Озадаченность в Лялином голосе усиливается, она бормочет что-то невнятное, мне становится все интереснее, и Ляля наконец проясняет ситуацию:
– Да тут, понимаешь, Игорь звонил минут сорок назад, сказал, что хочет заскочить в гости, что он из Царицына, я как-то так поняла, что вы вместе... А ты что, вообще не в курсе?
– То есть абсолютно. Я Игоря уже два дня не видела, не слышала.
– Странно как-то все это. И что ты себе думаешь?
– Да ничего пока не думаю, не успела. Вот сейчас догуляю с Костькой, заодно и подумаю.
– Слушай, Аська, а приезжай просто тоже, и думать не надо, а?
На секунду я поддаюсь соблазну, страшно хочется поехать к Ляле, посидеть среди друзей, поболтать, попеть песенки под гитару и вернуться домой не одной, а с Игорем. Ну что в конце концов страшного, заснет Костька разок позже обычного, завтра рано не вставать, отоспится. Я ведь тоже живой человек, а сижу тут одна в мерзлой квартире с малыми детьми, как клятая. Но тут же представляю себе сонного малыша в накуренной комнате, приткнуться там ему некуда, и потом, мало что ли он на неделе по метро таскается, еще в выходные везти его в Тушино на два часа ради моих капризов. Нет, так нельзя. А Игорь – ну что ж, каждый выбирает за себя, прекрасно знал ведь, что я сегодня весь день дома...
Вздохнув, я отказываюсь от Лялиного приглашения. Она не настаивает, у нас это не принято, да и что тут настаивать, только спрашивает:
– Сказать Игорю, что ты звонила?
– Как хочешь, что от этого меняется?
– Тогда я не буду, ладно? Без меня разберетесь. Я думала, что ты с ним придешь, у меня даже мысли другой не было.
– Ляль, брось ты переживать, ты-то чем виновата, хочет один – и ходит один, не бери в голову. Слушай, у меня там, кажется, собака в помойку лезет, я побегу.

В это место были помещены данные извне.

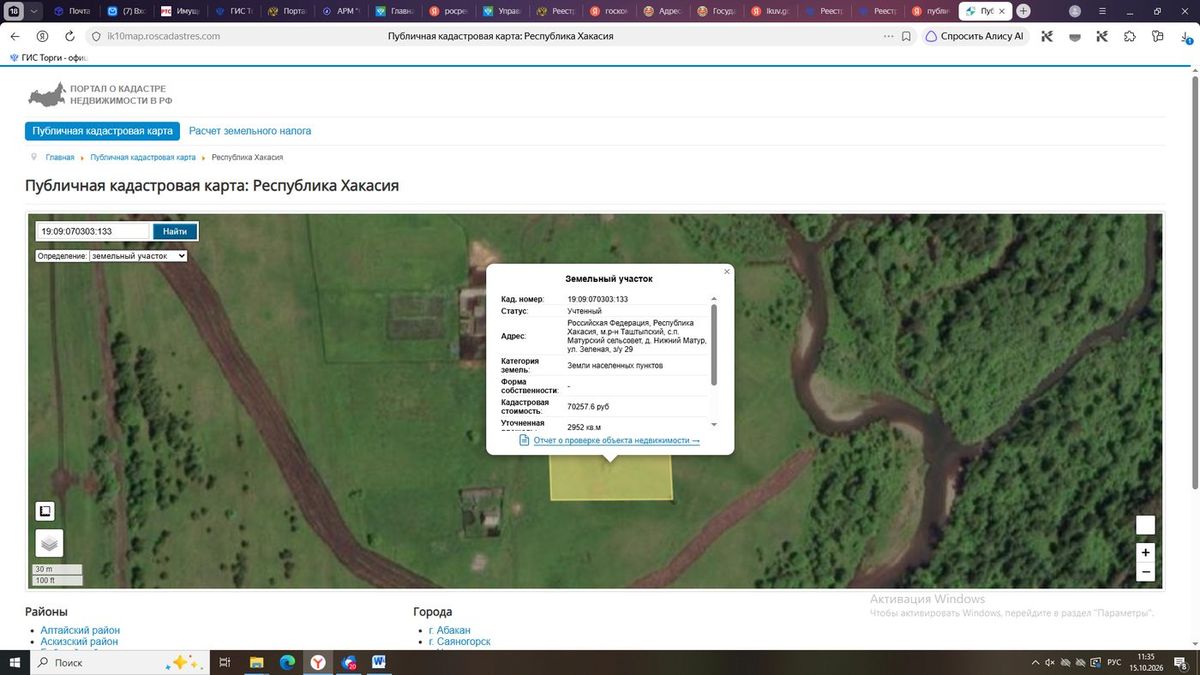Open the map layers stack icon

– Давай. Ты не грусти там. Будешь в понедельник в институте?
– Вряд ли. Все, я бегу.
– Беги. Позвони тогда только, ладно? Пока.

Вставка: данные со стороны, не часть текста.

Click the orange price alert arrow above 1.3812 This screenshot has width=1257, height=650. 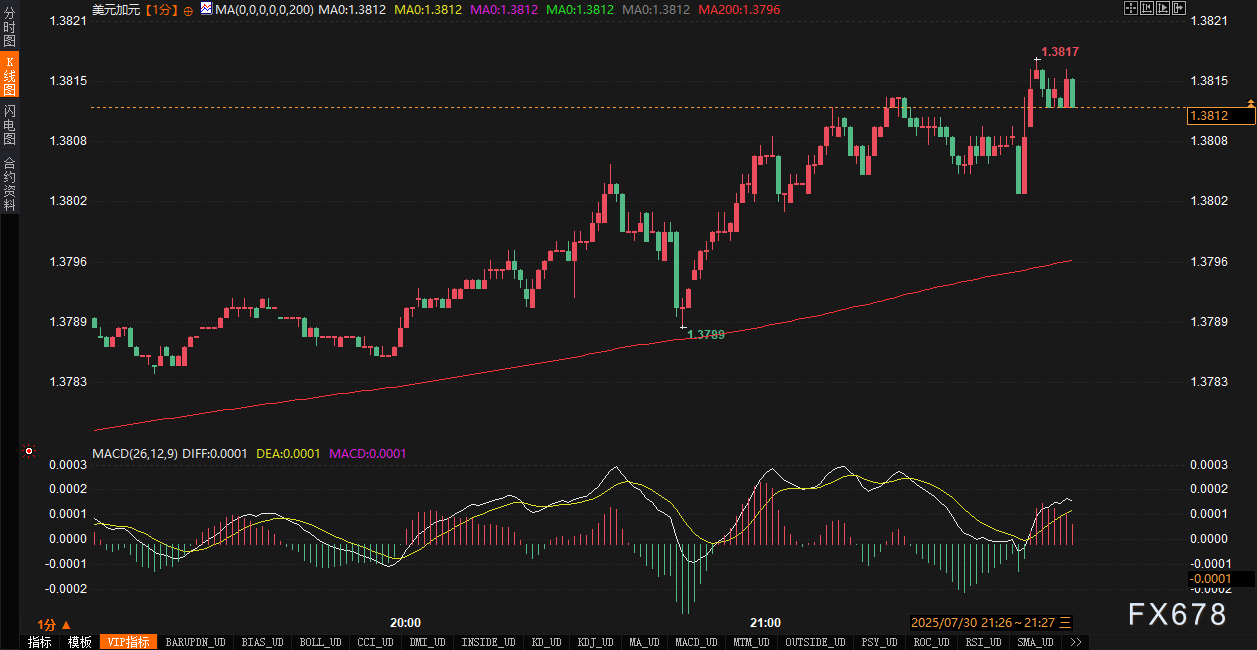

Я кладу трубку. Ни в какую помойку собака не залезала – вон, возится рядом с Костькой в песочнице, перемазались оба до чертиков. Просто до меня потихоньку доходит, что, собственно, произошло, от этого становится довольно тошно, хоть и было-то не сладко (позвонила – развлеклась, называется), и хочется поскорее все обсудить сама с собой.
А что, собственно, такого произошло? Ну поехал он к Ляле без меня. Ну так ведь к Ляле же с Сашкой, к моим же друзьям, а не в бордель какой. Ну не сказал мне ничего, а как он мог сказать – меня ж не поймаешь. То, что дорога из Царицына проходит мимо моих краев, – ну так, может, он и заходил, а нас дома не было. Вон мы сколько гуляем, в самом деле. И вообще, может, сейчас приду, а там записка лежит. Или сам Игорь сидит, ждет нас. Да, а зачем тогда Ляле звонить? Шел мимо автомата и позвонил заодно, может, он так и сказал, что мы вместе приедем, Ляля же это не с пустого места решила.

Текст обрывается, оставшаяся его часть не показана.